Set task:
Rewrite the lines below, beginning at the line that has "This screenshot has width=1080, height=628." and continuing through the last line. Replace "gift icon" with "gift button", change nothing else, and leave the pictures out of your answer.

# # # # #

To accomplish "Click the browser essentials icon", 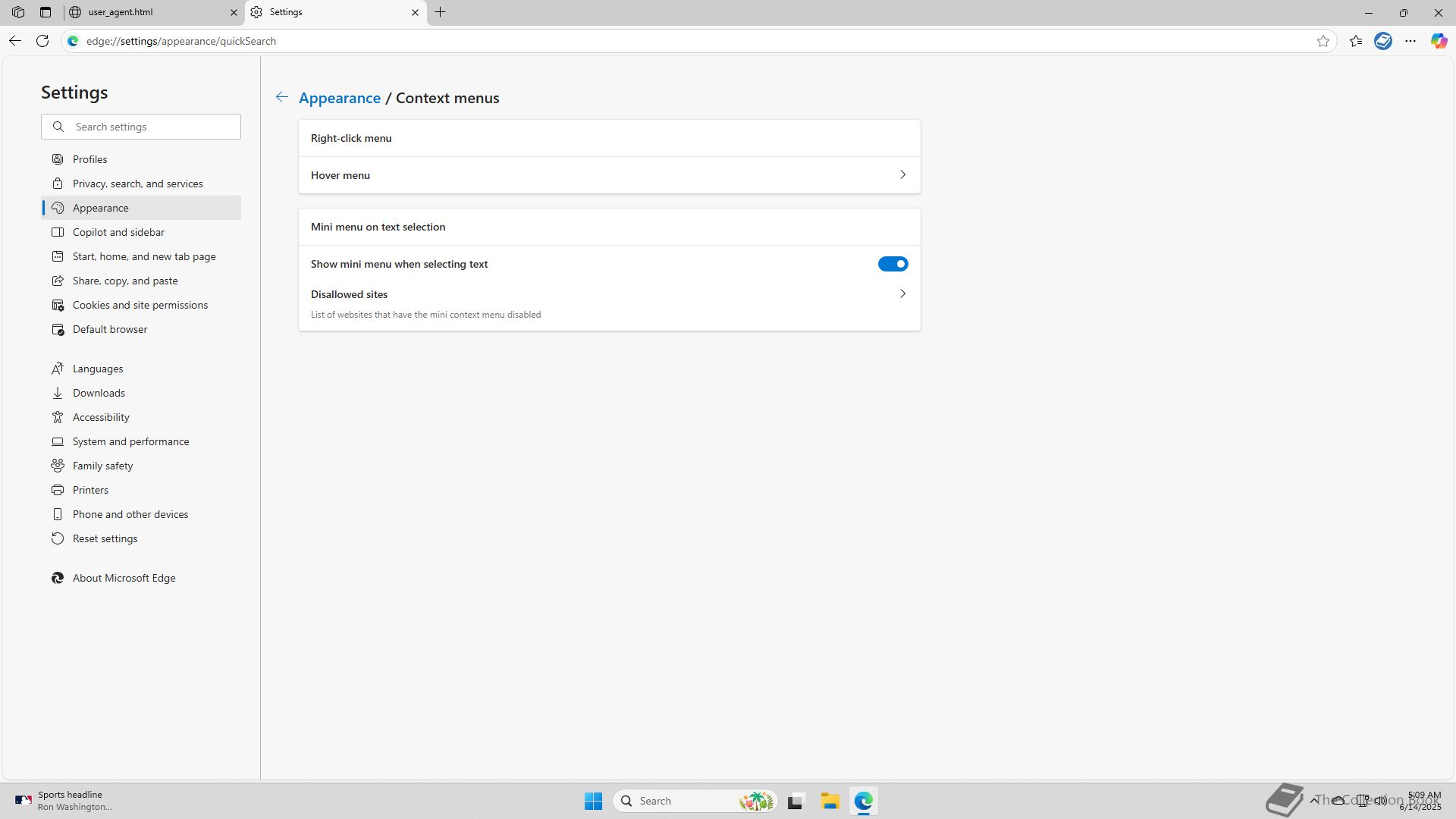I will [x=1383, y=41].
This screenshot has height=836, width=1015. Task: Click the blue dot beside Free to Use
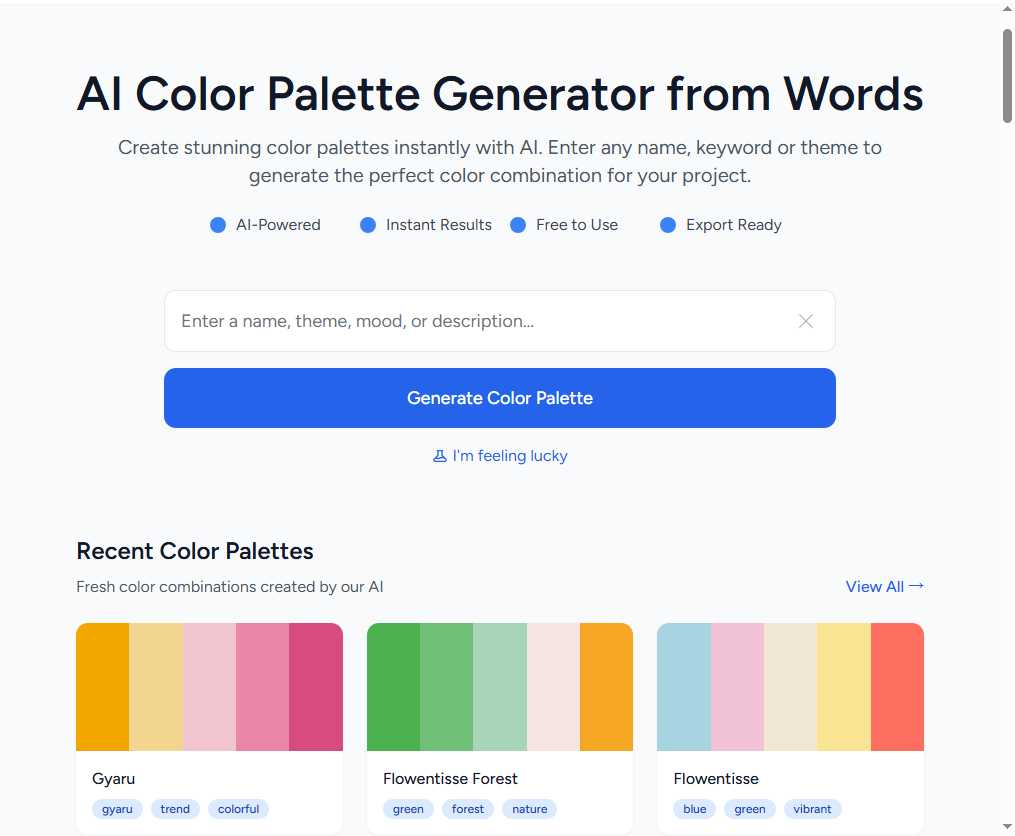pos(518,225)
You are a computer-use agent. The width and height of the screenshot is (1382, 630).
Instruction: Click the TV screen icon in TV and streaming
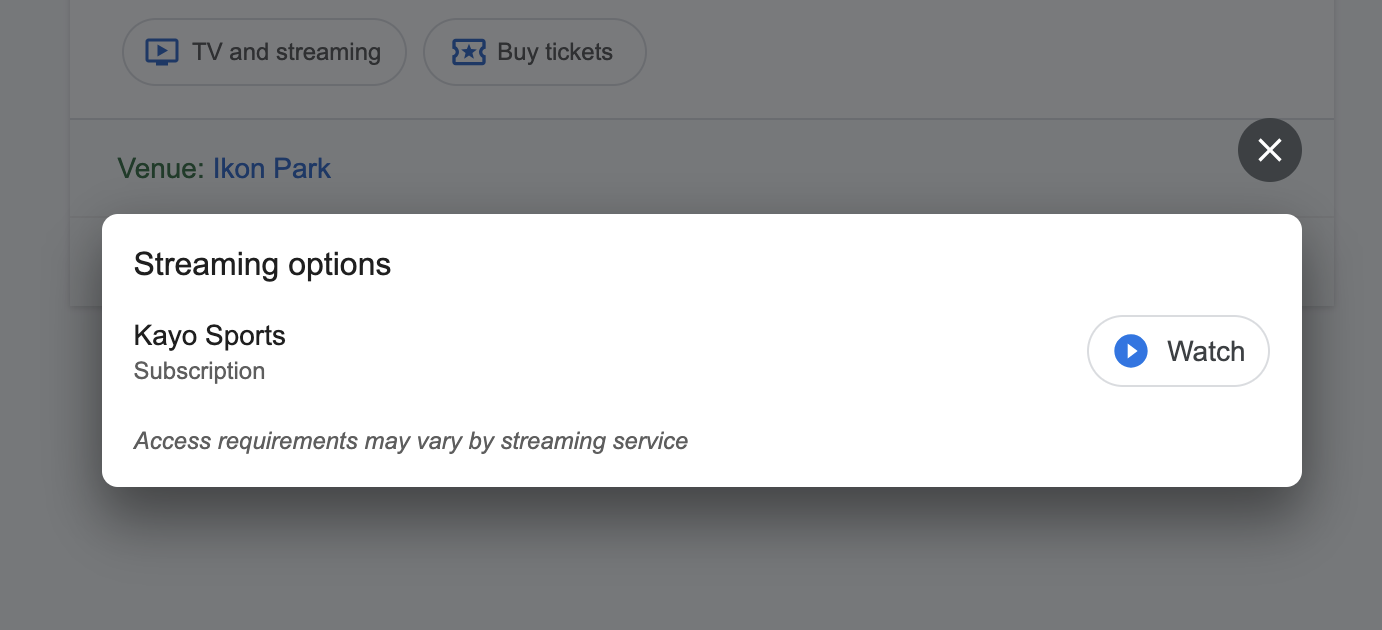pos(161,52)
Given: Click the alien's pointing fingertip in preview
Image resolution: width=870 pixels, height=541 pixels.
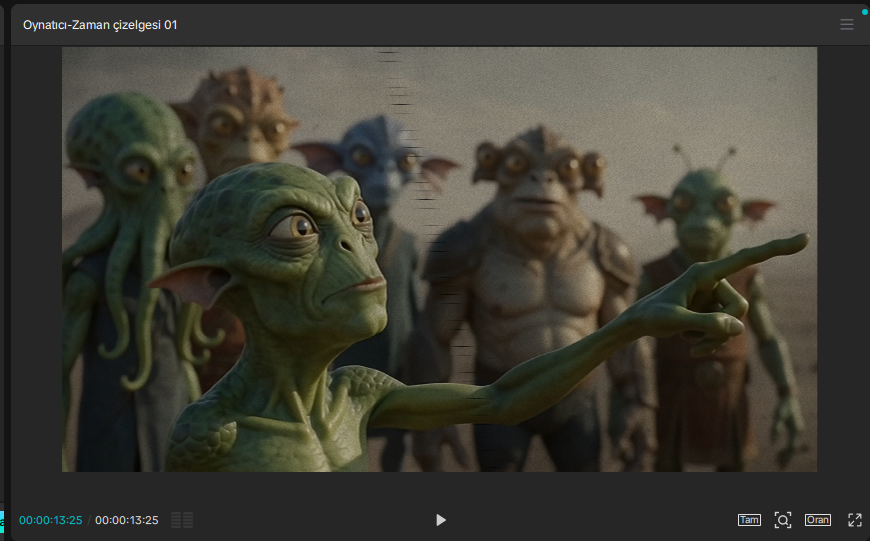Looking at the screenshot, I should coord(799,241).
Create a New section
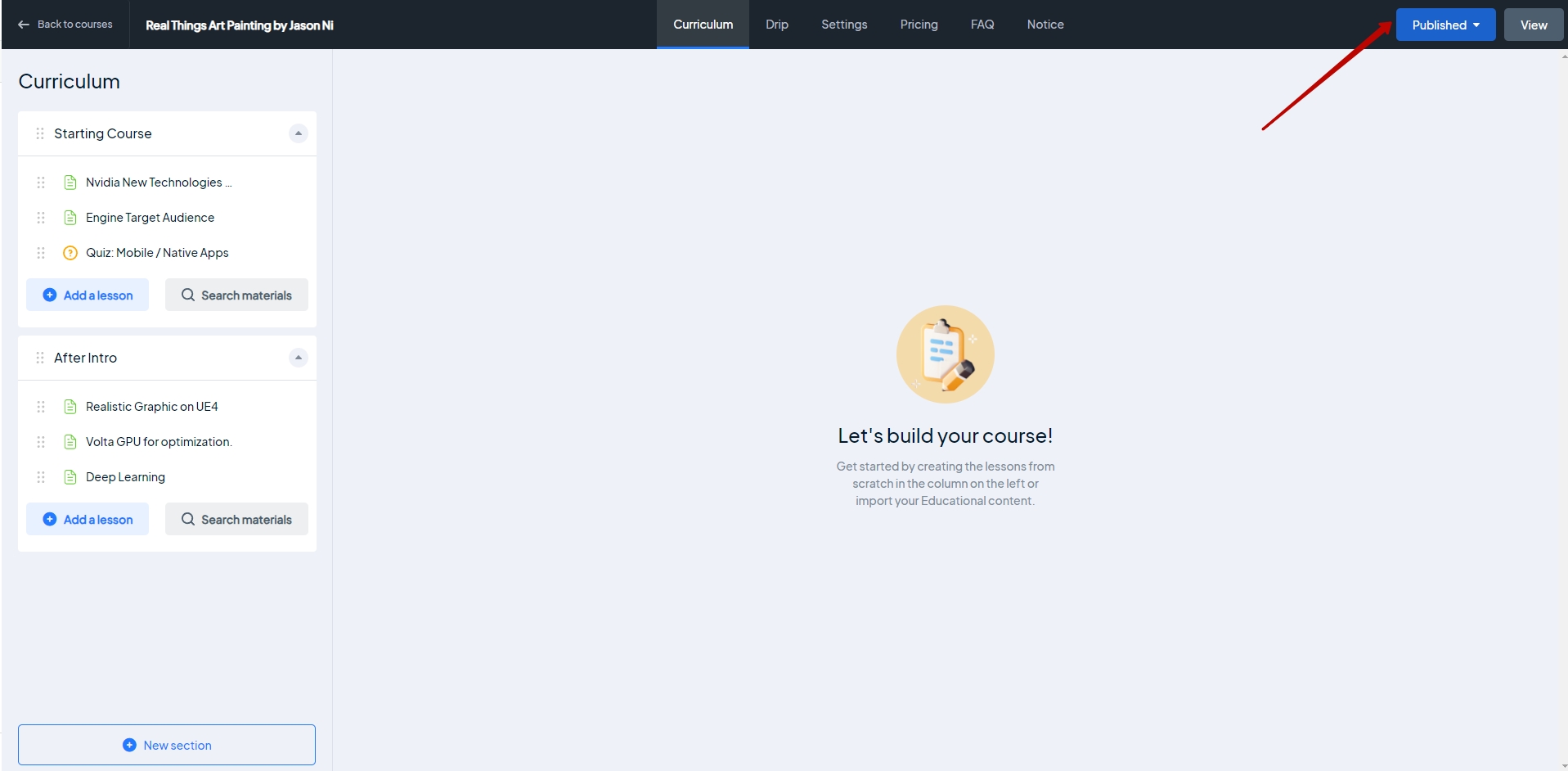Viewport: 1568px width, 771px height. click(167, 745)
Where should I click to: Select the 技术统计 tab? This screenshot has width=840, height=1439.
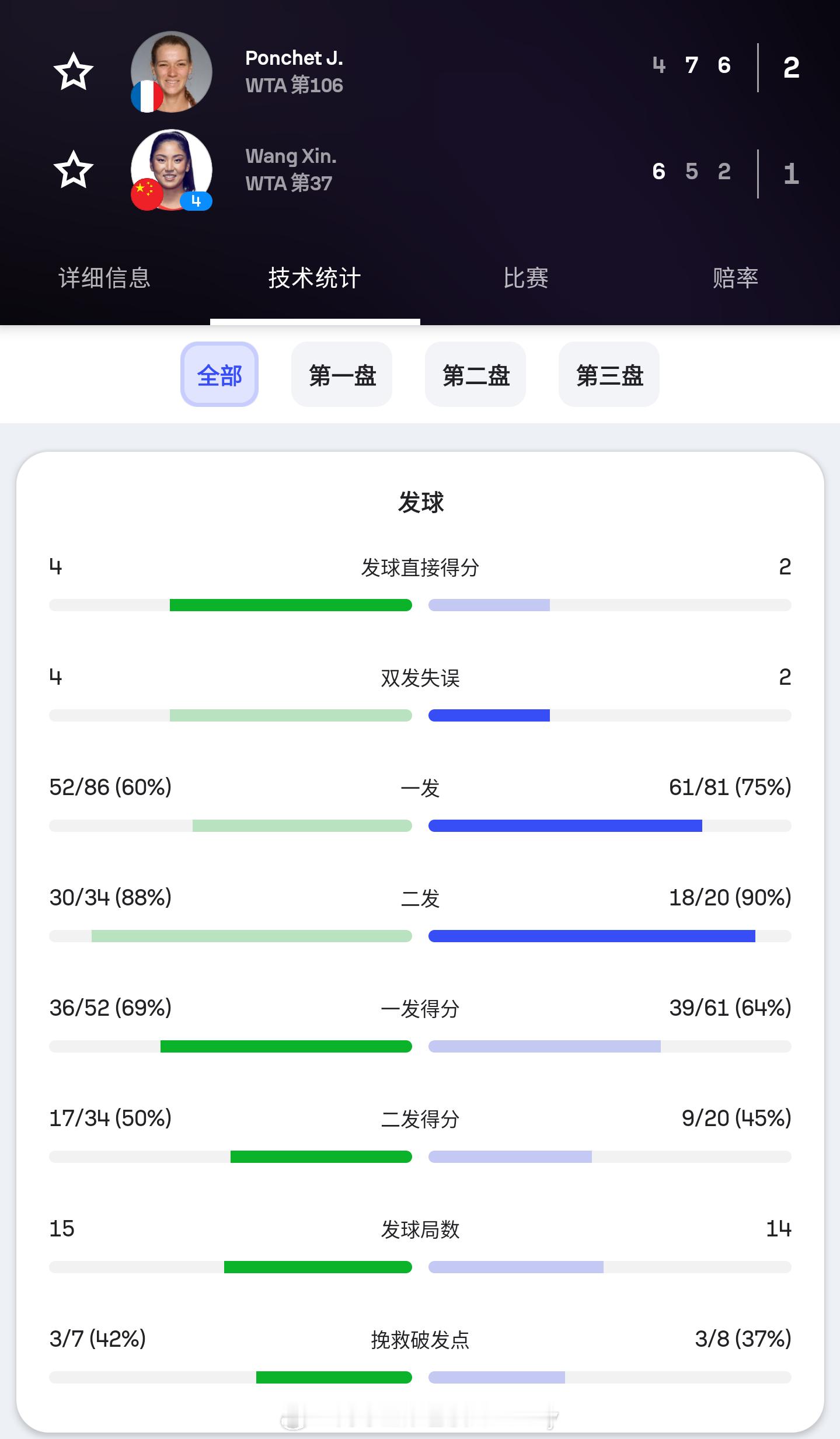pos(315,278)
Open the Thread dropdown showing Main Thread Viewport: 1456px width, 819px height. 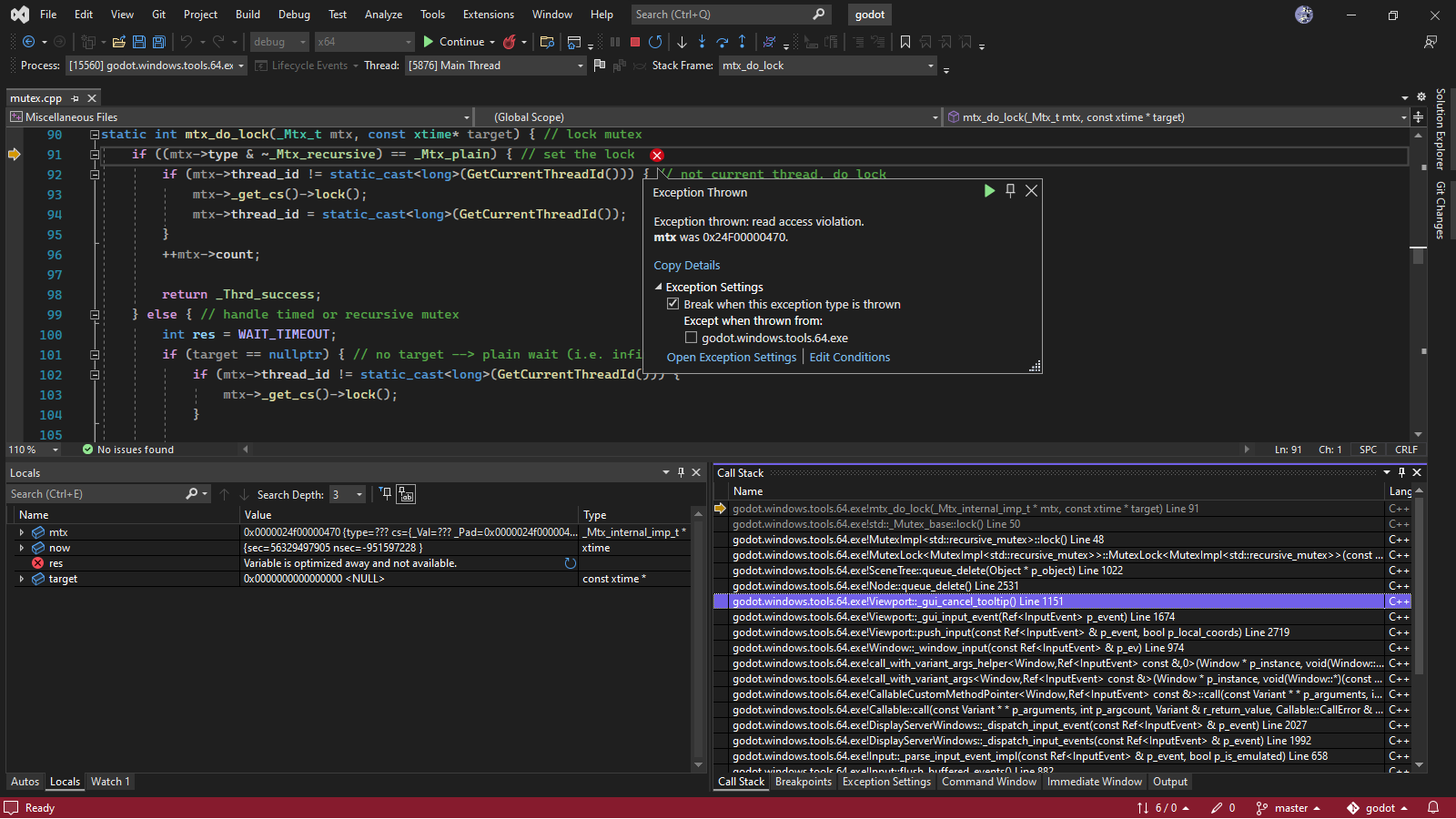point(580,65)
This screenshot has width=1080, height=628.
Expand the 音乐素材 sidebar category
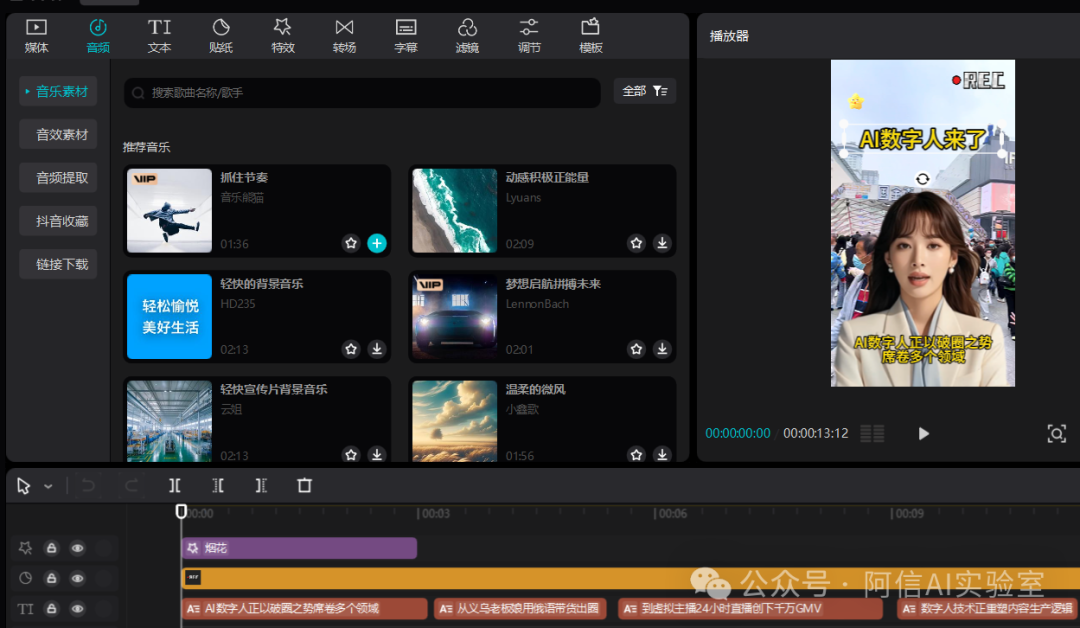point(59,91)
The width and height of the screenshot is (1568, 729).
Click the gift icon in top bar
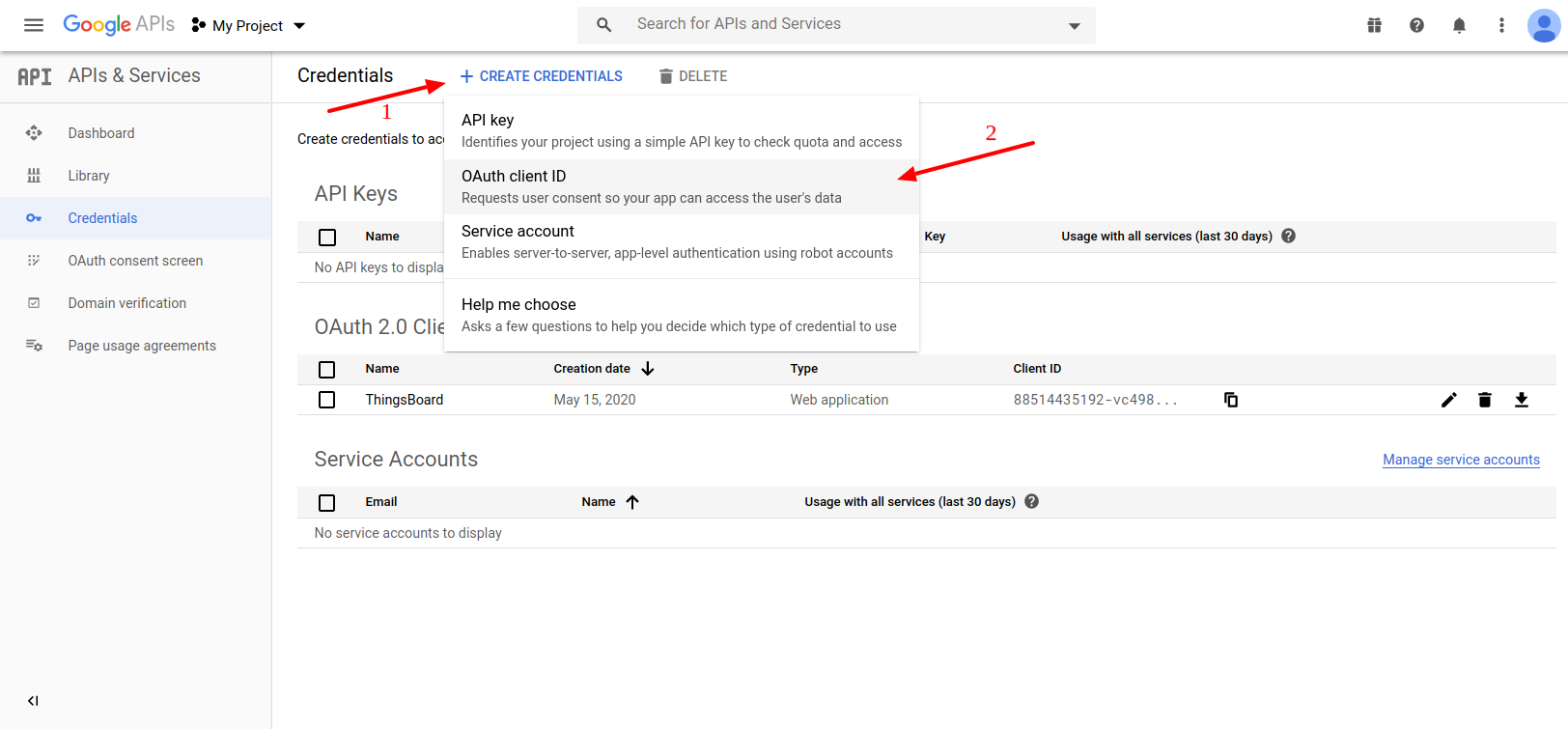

# # # # #

Exercise response:
This screenshot has width=1080, height=628.
Expand the 音乐素材 sidebar category
point(59,91)
The width and height of the screenshot is (1568, 729).
Click the gift button in top bar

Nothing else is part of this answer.